Skills build economic success

Minister for Employment and Learning Stephen Farry explains how Northern Ireland’s skills and apprenticeships strategies are giving the region a new economic edge.

My department has a key role to play in delivering the objectives of the Northern Ireland Economic Strategy through investing in skills and bringing people closer to the labour market.

Through the skills strategy for Northern Ireland, ‘Success through Skills – Transforming Futures’, we set out the overarching vision for the development of skills in Northern Ireland. This strategy sets out our strategic goals designed to meet the forecast skills profile required to enable Northern Ireland to compete globally.
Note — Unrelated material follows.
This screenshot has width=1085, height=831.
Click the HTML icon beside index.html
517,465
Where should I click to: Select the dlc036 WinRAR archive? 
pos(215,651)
It advocates the need for higher level skills and, in particular, skills in science, technology, engineering and maths (STEM), the need to upskill, and the need to increase management and leadership skills.

As our skills forecasts continue to reveal a growing requirement for higher level skills, particularly under a lower corporation tax environment, our further and higher education providers in Northern Ireland have an increasingly crucial role to play in meeting our skills needs. Our economy is hungry for higher level skills and continued investment in their provision is paramount to our success.
Our further and higher education providers also have a responsibility to ensure those qualifications are relevant for wider employment, and that the apprentices and graduates they produce are prepared for working in the real world.

To these ends, our policies continue to focus more strategically on the types of qualifications employers in Northern Ireland actually require, in particular STEM. However, there is also a need to invest in wider employability skills through embedding work-related training within their curricula and the development of extra-curricular experiences with an employment focus, plus implementing policies to offer more work placements to students. I am also committed to increasing part-time provision. This permits people to combine their studies with practical work experience.

Our six further education colleges have also established excellent partnerships with industry through which they adapt courses to meet the skills needs of the economy. They continue to deliver bespoke training required by employers to meet their skills demands and have been an integral part of the academy model. This model, which has been delivered as part of my department’s Assured Skills programme, trains students with the bespoke set of skills required by the company involved and has delivered, to date, academies in priority skills areas such as software testing, cloud computing, data analytics, internet security and financial services.

‘Securing our Success’ – the Northern Ireland strategy on apprenticeships – is creating a new apprenticeship system. The new employer-led model will extend apprenticeships into a wider range of occupational areas. Apprenticeships will be offered from skills levels 3 to 8 and provide a pathway to higher level qualifications, including at degree level and above.

Universities, further education colleges and other approved providers, which meet the required quality standards, will be able to deliver the off-the-job training element of an apprenticeship.

Young people will have access to structured programmes in a range of industries and combine work with higher level study. It is through these kinds of policies that we can support our young people to traverse more smoothly into the world of work, to the benefit of themselves, their employers and our economy.

Vocational alternative
The new apprenticeship strategy will be complemented by a new youth training strategy which will be published shortly. This new approach to Level 2 qualifications will be designed to allow those who complete it to progress to an apprenticeship pathway.

This new system will be one that is recognised nationally and internationally and is respected as a valued alternative to the traditional academic progression route. A skills barometer will also be established to support the better matching of supply and demand with employers by providing a clear indication of current, emerging and long-term skills shortages.

It will balance the needs of young people with those of employers, contributing to the economy by delivering a workforce with the skills required by the labour market now and in the future, and providing young people with a foundation for lifelong learning that will help them adapt and progress in the modern workplace.

In order to ensure students are making the right career choices, my department and the Department of Education are updating the joint ‘Preparing for Success’ careers strategy for the period 2015-2020. The strategy will place more emphasis on the role of the careers system in ensuring that the existing and future workforce is encouraged to acquire the qualifications and skills for sustained employment in the current and future economy of Northern Ireland.

Key to this is ensuring that the needs of employers are understood and that young people, in particular, through robust labour market information, are aware of the risks and rewards associated with the various careers paths open to them.

Employer engagement continues to be a key focus for my department in the implementation of the skills strategy and local employers will have a vital role in supporting that work by ensuring that young people have ongoing exposure to the world of work through meaningful work experiences and mentoring programmes.